OptipediaSPIE Press books opened for your reference.

Dispersive Spectrometers


Excerpt from Fourier-Transform Spectroscopy Instrumentation Engineering

As the name suggests, dispersive spectrometers generate spectra by optically dispersing the incoming radiation into its frequency or spectral components, as illustrated in the figure below. Common dispersive elements include prisms and gratings. Dispersive spectrometers can be further classified into two types: monochromators and spectrographs. A monochromator uses a single detector, narrow slit(s) (usually two, one at the entrance and another at the exit port), and a rotating dispersive element allowing the user to observe a selected range of wavelength. The figure below shows the simplified schematic of a monochromator.

A spectrograph, on the other hand, uses an array of detector elements and a stationary dispersive element. In this case, the slit shown in the figure is removed, and spectral elements over a wide range of wavelengths are obtained at the same time, therefore providing faster measurements with a more expensive detection system.

Schematics of a monochromator; a dispersive spectrometer.

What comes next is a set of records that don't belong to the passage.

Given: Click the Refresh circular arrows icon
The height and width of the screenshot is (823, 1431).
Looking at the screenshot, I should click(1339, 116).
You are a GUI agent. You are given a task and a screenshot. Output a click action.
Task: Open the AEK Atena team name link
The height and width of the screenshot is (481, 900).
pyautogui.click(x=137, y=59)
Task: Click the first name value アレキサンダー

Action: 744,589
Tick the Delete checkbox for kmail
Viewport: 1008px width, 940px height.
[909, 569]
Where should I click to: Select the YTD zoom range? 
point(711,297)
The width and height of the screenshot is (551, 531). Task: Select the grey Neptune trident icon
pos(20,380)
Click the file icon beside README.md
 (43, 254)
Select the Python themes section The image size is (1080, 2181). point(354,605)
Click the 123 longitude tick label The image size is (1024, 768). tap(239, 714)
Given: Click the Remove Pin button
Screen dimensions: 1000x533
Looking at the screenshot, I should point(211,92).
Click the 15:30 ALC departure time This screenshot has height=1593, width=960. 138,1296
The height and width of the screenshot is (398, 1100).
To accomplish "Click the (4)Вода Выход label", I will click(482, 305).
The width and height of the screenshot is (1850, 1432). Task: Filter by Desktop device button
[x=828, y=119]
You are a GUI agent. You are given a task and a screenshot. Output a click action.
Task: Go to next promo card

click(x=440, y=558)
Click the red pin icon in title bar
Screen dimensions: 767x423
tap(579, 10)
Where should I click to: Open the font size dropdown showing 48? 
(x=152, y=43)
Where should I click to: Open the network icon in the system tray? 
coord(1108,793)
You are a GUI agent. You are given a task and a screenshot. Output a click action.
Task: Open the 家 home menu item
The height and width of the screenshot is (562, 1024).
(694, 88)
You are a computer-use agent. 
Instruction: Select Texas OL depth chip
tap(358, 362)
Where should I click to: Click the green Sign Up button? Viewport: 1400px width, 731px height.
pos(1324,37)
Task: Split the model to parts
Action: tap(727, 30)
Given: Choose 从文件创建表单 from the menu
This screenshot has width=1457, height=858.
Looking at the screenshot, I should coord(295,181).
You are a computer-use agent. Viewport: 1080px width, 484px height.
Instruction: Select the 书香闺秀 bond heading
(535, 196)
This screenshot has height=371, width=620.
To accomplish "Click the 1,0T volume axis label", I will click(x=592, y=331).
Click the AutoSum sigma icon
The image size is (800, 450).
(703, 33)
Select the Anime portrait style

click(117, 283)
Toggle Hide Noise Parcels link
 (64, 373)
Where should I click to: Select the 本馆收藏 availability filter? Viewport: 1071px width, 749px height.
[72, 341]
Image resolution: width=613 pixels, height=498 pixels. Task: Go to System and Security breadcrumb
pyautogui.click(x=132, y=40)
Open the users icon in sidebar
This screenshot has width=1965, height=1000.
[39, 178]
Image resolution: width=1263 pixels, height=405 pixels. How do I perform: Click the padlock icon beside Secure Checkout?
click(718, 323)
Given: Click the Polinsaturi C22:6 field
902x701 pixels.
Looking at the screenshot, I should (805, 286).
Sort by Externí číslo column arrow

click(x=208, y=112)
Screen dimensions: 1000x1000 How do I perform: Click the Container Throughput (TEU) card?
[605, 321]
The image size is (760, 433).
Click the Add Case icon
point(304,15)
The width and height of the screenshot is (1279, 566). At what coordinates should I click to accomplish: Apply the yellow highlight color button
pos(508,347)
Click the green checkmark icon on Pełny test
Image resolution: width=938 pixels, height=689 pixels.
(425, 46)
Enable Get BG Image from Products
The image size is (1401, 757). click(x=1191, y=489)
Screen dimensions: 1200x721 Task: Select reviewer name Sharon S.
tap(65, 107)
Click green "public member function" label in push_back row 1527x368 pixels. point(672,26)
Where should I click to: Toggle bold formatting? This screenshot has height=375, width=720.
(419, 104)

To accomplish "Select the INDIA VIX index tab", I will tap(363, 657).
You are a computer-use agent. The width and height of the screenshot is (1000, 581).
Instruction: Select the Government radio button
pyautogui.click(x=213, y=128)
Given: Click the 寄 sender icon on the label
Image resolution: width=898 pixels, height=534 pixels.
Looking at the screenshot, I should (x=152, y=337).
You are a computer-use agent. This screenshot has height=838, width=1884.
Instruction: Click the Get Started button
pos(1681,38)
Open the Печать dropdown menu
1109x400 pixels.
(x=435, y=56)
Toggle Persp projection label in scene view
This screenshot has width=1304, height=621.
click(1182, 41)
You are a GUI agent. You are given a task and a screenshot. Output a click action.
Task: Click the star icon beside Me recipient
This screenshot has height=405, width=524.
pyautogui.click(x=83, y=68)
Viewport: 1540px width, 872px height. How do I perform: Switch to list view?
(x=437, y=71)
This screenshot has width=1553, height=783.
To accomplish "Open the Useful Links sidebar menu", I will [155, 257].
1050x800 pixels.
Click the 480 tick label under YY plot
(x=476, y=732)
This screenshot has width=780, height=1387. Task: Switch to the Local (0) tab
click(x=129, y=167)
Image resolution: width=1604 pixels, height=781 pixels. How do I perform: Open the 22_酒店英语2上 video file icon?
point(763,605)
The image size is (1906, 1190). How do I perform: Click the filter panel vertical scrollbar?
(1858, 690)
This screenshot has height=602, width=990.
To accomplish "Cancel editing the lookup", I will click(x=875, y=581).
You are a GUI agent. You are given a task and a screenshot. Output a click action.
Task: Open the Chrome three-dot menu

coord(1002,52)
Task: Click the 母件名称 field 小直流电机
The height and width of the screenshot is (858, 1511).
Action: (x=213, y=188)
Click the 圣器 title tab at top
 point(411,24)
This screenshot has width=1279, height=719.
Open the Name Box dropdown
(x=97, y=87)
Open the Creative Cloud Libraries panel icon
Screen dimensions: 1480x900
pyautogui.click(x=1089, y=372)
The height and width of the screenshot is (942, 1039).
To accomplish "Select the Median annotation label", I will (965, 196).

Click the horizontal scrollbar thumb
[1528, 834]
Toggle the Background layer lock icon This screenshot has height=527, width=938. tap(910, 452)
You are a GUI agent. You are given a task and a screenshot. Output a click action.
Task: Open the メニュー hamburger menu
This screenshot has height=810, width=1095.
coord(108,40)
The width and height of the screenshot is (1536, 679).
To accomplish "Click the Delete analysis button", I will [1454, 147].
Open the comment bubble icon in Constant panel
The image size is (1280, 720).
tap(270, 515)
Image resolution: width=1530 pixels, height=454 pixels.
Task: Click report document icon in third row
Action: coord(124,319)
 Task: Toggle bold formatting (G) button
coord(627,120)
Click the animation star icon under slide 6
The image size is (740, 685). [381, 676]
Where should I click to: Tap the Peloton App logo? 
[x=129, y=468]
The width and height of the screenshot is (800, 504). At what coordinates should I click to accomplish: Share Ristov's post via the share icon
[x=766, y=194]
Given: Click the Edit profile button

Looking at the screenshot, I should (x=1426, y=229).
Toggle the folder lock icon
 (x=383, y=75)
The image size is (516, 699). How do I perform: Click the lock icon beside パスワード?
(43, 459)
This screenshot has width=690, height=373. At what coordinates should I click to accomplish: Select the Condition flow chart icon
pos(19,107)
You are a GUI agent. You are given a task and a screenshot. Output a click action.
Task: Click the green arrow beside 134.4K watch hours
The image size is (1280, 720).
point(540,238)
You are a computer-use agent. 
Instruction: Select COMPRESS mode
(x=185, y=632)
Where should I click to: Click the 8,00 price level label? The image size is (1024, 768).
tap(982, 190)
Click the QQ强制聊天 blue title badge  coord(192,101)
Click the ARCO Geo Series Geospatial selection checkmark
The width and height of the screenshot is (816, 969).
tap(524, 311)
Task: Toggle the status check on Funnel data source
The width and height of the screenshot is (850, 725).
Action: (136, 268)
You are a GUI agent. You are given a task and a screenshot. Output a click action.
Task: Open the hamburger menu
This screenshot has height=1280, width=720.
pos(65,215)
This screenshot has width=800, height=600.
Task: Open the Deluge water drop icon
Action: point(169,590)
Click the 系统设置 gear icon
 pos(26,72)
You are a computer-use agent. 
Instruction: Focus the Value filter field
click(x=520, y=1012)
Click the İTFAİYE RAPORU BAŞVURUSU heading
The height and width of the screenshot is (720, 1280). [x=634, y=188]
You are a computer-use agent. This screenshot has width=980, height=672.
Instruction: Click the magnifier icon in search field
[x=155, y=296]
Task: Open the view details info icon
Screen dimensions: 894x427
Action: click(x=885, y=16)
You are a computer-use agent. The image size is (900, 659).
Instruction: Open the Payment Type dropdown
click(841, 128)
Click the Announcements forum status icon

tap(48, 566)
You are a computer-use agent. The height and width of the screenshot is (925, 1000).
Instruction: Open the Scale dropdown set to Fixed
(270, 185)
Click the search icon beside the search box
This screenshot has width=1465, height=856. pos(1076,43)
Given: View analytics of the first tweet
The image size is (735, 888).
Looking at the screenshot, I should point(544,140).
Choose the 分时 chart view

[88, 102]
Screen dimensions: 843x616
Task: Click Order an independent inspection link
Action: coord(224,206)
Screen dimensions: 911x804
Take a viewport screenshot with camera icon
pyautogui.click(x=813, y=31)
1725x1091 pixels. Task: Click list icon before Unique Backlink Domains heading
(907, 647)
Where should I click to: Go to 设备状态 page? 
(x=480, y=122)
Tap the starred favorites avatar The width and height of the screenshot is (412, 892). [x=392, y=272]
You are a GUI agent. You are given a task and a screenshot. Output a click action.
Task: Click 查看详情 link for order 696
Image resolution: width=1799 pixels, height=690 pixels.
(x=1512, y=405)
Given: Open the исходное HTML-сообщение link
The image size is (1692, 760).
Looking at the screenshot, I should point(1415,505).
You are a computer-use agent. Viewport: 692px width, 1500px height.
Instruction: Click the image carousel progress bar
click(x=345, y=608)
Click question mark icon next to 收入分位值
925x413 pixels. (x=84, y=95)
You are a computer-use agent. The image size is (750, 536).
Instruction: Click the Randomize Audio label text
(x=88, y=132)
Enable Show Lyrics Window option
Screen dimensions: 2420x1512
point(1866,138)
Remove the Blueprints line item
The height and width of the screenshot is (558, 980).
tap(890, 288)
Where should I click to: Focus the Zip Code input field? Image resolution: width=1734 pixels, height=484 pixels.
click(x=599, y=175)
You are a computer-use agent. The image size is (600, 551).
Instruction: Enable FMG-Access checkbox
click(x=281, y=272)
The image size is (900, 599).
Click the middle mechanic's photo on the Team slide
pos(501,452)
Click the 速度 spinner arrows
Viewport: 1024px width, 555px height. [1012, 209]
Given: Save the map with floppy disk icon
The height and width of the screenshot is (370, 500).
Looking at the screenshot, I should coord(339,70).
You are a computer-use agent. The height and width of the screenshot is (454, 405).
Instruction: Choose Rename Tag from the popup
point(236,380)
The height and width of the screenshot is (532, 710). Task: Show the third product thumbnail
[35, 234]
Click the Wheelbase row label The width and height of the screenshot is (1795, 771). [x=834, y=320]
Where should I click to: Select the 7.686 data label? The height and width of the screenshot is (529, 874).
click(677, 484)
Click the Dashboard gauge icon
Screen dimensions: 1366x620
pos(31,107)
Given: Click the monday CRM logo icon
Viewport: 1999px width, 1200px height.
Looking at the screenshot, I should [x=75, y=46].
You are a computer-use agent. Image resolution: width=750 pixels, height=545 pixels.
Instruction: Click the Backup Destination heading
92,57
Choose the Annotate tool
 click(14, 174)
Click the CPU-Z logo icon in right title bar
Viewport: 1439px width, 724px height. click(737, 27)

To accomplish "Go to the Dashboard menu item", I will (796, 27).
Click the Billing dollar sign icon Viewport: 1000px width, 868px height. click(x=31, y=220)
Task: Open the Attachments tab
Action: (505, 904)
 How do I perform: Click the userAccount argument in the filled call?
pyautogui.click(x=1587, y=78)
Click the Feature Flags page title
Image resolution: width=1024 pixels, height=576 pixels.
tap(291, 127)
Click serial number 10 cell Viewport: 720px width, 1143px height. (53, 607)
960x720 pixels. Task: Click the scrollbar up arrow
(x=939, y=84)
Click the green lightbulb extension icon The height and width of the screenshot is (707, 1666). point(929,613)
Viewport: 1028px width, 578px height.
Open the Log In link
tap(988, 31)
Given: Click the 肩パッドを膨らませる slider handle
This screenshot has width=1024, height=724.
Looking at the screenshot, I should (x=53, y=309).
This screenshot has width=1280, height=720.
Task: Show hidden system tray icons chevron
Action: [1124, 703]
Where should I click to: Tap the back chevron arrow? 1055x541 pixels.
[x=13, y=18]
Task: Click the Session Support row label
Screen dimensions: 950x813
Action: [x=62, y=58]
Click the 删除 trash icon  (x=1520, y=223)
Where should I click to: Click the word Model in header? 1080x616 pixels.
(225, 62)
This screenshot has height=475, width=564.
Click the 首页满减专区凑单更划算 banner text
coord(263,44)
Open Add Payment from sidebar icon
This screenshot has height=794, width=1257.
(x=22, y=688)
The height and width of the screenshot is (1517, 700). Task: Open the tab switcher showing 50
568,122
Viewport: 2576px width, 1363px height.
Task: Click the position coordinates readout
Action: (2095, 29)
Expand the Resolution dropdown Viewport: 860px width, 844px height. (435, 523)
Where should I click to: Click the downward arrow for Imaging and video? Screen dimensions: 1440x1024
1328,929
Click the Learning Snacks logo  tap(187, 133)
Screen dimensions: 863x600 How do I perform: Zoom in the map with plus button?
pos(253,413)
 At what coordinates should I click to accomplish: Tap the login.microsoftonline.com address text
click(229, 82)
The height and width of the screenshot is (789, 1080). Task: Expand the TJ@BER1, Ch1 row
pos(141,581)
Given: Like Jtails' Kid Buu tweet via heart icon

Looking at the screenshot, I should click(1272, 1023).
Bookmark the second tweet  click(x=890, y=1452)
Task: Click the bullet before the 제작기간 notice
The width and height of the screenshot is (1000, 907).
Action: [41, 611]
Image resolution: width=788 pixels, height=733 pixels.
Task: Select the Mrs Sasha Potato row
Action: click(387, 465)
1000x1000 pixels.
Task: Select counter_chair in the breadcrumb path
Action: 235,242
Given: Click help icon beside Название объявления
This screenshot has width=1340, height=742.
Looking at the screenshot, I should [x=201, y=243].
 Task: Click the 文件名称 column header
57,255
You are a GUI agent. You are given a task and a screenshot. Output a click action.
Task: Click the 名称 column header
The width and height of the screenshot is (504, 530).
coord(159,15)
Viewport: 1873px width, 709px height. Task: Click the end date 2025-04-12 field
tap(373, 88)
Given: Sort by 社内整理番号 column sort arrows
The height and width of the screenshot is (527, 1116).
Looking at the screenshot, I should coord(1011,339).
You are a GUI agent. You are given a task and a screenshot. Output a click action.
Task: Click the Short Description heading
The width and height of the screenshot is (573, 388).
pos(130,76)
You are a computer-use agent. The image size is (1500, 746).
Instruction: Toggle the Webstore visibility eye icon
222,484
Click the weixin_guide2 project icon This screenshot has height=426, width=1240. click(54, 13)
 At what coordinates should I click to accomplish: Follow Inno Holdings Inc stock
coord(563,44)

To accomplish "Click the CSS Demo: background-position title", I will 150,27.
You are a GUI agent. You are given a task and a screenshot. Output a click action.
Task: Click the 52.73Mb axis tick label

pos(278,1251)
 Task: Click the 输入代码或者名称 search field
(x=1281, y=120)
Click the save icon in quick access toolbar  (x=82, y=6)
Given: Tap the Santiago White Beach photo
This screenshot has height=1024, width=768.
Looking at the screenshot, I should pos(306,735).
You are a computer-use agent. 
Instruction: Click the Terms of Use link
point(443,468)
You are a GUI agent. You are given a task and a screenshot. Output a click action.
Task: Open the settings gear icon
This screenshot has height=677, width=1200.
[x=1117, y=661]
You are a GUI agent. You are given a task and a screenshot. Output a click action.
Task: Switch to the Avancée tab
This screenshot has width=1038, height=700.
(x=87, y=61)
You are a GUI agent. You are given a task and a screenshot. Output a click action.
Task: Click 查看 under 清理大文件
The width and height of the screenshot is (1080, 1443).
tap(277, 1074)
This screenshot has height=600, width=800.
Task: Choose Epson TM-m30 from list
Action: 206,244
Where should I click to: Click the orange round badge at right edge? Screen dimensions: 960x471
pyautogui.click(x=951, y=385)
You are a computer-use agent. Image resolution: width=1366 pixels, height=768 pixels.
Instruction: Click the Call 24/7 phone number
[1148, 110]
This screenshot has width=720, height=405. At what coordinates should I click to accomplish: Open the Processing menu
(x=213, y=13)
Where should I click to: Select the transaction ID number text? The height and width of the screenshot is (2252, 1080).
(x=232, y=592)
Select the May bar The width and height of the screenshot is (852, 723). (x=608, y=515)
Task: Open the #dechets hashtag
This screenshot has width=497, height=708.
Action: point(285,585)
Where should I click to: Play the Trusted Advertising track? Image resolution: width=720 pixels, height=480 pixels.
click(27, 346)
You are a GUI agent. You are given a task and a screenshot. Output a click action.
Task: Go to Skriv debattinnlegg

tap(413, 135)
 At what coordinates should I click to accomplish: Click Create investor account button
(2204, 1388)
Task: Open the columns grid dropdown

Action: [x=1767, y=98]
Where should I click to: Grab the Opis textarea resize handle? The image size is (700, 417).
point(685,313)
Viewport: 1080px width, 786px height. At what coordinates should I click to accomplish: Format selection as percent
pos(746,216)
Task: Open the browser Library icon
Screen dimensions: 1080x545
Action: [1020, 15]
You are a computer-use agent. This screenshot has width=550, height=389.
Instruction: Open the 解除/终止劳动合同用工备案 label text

Narrow slits

Schematics of a monochromator; a dispersive spectrometer. Narrow slits (an input and an output slit) are used to select a particular spectral element whose wavelength depends on the beam's incident angle on the grating. (Only the output slit is shown in this figure.)

Citation:

V. Saptari, Fourier-Transform Spectroscopy Instrumentation Engineering, SPIE Press, Bellingham, WA (2003).



View SPIE terms of use.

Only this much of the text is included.